France Advises Against Force in Iran Nuclear Dispute

France's prime minister said Thursday that military action is not the solution to the international standoff over Iran's nuclear program.

French Prime Minister Dominique de Villepin said the war in Iraq should serve as a warning against attacking Iran.

"My conviction is that military action is not the solution," Villepin said at a monthly news conference. "We have already lived through this type of scenario and we know that not only does it settle nothing, but it can raise risks. We have seen this in the most clear way with Iraq."

CountryWatch: Iran

President Bush has refused to rule out military action if Iran ignores U.N. demands to halt uranium enrichment, though he has stressed that the United States will continue to focus on diplomacy. When asked last month whether U.S. options regarding Iran "include the possibility of a nuclear strike," Bush replied, "All options are on the table."

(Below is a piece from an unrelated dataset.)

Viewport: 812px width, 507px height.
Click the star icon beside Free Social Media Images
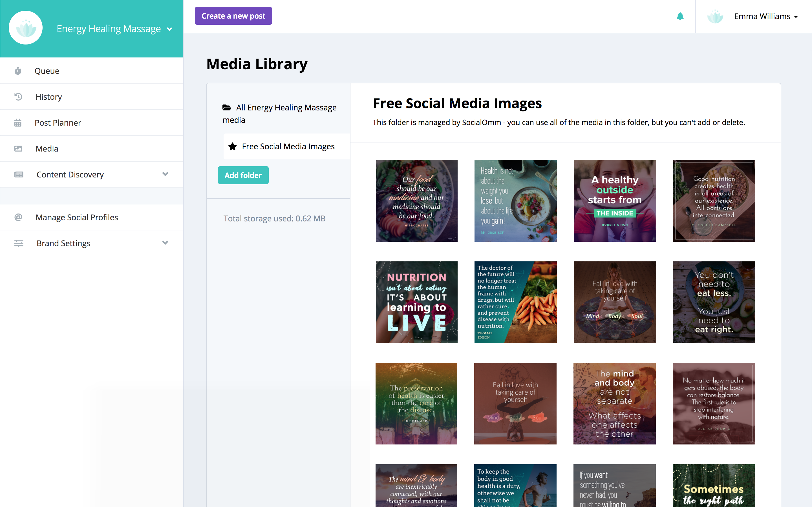[233, 147]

France and other Western nations circulated a U.N. Security Council resolution Wednesday that would demand Iran abandon uranium enrichment or face the threat of unspecified further measures — a possible reference to sanctions. China and Russia oppose the measure.

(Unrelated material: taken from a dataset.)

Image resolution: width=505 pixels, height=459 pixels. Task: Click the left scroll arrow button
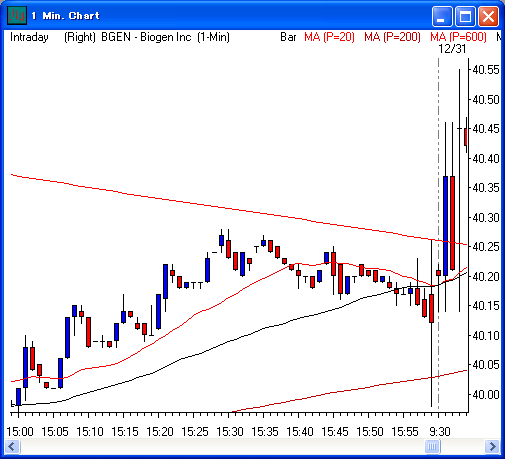(12, 446)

The resolution is the latest effort to pressure Iran to stop what the United States and its allies suspect is a clandestine nuclear weapons program. Iran says it is developing nuclear technology purely for energy.

Villepin urged "unity" and "firmness" within the international community on the standoff, adding that Russian and Chinese support for any resolution was necessary "for the credibility of our action, the pressure on Iran."